**Dataset entries**.
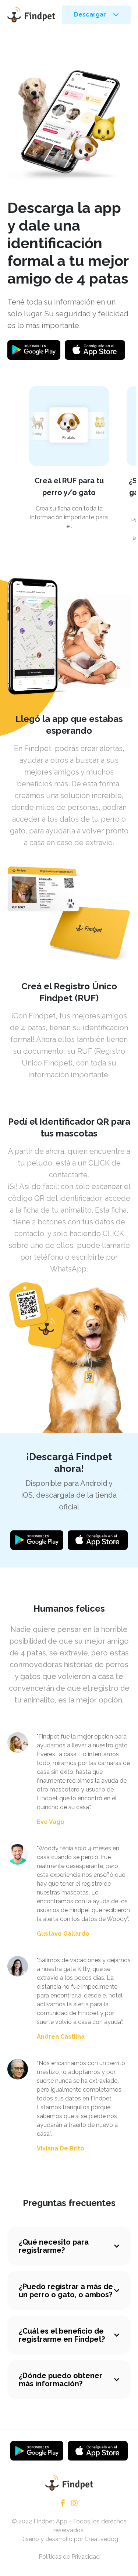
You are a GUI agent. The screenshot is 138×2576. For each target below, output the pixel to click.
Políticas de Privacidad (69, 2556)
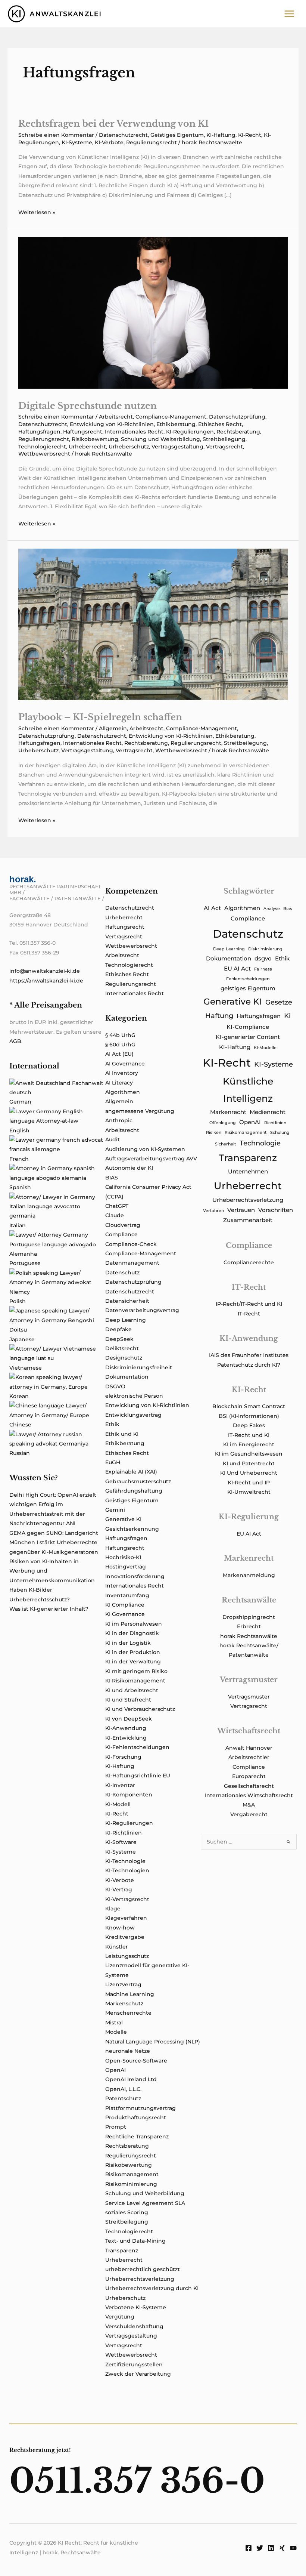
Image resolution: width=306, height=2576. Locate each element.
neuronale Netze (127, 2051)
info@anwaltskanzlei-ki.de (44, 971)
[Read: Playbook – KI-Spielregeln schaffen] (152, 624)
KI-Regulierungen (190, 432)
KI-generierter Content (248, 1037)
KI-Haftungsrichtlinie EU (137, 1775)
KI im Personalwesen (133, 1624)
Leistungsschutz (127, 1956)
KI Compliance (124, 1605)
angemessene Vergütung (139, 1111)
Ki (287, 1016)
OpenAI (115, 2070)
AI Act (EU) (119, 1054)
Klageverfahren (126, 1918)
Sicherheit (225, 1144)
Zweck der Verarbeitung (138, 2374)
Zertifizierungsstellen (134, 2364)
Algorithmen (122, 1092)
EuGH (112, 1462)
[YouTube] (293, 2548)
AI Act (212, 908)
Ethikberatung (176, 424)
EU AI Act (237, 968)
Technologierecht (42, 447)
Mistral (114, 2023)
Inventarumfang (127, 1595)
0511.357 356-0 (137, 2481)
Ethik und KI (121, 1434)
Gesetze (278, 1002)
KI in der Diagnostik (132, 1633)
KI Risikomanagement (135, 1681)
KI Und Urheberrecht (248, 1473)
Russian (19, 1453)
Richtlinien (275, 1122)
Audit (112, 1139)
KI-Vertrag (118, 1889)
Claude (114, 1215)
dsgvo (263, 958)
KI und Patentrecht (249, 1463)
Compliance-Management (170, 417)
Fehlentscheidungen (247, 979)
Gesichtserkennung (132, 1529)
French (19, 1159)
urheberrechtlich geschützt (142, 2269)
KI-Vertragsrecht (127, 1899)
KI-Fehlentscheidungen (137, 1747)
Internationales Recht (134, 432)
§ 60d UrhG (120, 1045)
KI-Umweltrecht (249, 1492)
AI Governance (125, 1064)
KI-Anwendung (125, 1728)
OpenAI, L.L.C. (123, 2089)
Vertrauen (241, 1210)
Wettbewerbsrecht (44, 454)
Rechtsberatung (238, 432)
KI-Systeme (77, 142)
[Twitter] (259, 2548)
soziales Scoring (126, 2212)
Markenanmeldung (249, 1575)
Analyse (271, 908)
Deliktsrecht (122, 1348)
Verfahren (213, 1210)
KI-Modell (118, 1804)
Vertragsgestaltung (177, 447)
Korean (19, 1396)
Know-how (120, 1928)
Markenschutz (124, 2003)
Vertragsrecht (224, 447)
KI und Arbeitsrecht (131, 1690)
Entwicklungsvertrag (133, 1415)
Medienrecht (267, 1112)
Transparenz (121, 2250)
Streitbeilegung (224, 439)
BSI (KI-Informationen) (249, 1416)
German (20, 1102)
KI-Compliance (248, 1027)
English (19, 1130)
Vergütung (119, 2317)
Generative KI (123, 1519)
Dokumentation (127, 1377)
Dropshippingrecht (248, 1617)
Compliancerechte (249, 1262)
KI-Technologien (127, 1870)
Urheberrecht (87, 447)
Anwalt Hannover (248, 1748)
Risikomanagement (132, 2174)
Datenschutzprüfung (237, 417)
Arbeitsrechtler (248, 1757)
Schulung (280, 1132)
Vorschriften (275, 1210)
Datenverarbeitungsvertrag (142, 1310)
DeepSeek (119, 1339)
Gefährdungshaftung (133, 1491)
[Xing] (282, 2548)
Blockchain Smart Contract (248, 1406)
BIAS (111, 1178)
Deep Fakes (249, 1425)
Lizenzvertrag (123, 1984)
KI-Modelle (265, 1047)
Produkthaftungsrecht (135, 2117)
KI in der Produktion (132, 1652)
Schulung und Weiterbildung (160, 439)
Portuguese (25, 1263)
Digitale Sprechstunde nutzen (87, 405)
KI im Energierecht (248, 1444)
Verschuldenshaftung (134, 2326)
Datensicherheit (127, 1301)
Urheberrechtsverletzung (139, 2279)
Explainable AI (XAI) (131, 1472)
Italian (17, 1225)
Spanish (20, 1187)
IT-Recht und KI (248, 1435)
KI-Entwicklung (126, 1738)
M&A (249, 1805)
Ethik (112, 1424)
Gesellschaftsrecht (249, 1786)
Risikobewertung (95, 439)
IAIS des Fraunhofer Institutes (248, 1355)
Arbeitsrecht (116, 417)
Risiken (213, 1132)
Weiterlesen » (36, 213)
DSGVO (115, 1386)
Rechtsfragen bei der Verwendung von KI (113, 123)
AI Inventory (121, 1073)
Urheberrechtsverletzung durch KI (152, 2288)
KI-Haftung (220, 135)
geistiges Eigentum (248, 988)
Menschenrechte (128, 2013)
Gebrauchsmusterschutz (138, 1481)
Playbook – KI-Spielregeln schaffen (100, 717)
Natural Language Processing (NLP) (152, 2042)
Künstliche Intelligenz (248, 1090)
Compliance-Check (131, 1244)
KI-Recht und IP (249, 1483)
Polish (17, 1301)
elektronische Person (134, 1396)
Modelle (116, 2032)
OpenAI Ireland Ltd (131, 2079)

**Task goal**.
From the line containing "Polish (17, 1301)" down to the final line of the data, write out every line exactly; both the first and last of these belong in your answer, and nothing else does.

**Reply**.
Polish (17, 1301)
elektronische Person (134, 1396)
Modelle (116, 2032)
OpenAI Ireland Ltd (131, 2079)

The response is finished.